> EXERCISE INPUTS:
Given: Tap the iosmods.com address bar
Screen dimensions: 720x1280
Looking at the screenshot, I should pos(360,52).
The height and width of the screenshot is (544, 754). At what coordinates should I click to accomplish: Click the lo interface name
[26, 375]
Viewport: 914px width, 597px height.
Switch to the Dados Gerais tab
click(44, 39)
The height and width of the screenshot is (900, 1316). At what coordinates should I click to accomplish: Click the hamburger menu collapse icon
---
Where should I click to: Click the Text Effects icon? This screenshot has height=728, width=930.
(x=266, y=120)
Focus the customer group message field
* * *
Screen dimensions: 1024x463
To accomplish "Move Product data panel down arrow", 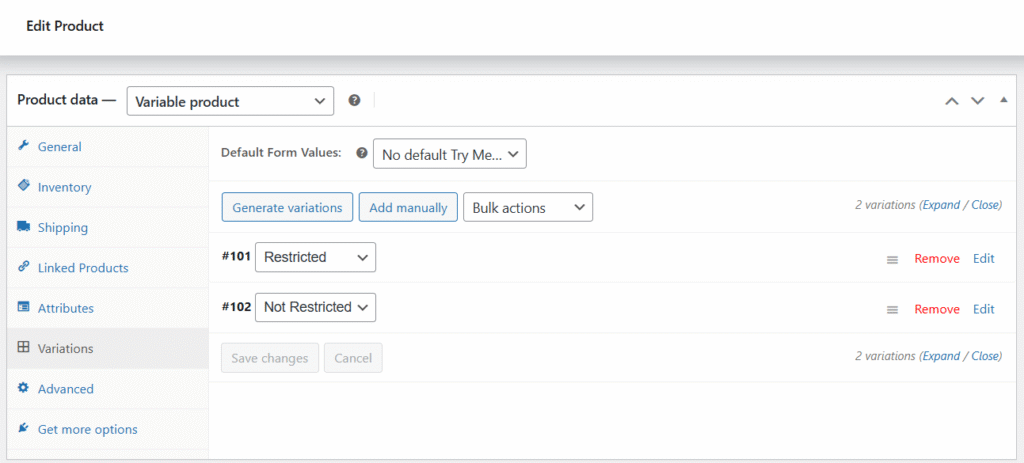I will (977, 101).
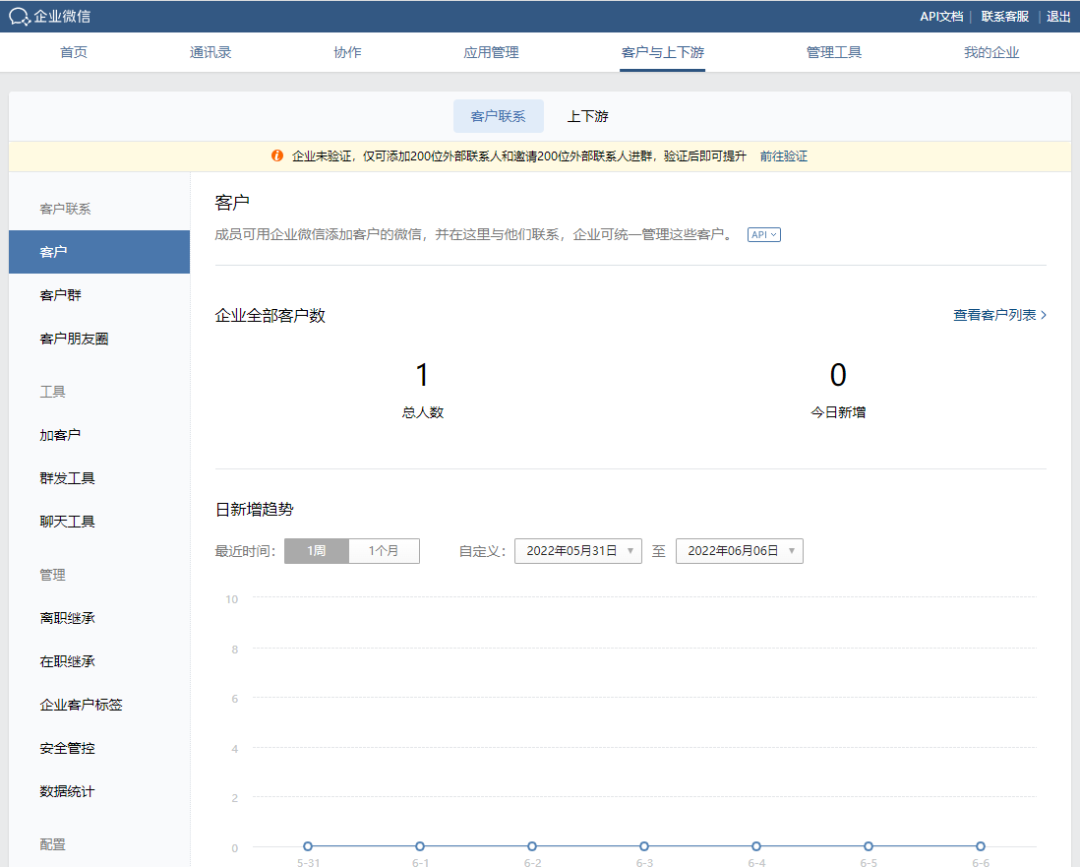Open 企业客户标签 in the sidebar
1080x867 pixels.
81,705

> WHAT YOU SHOULD DO: Please, from the entries above, set down exactly the lines from the one containing "Given: Tap the iosmods.com address bar" through the one containing "The height and width of the screenshot is (900, 1316).", and only those.

> TASK OUTPUT:
Given: Tap the iosmods.com address bar
Screen dimensions: 720x1280
Looking at the screenshot, I should pos(360,52).
The height and width of the screenshot is (544, 754). At what coordinates should I click to accomplish: Click the lo interface name
[26, 375]
Viewport: 914px width, 597px height.
Switch to the Dados Gerais tab
click(44, 39)
The height and width of the screenshot is (900, 1316). At what coordinates should I click to accomplish: Click the hamburger menu collapse icon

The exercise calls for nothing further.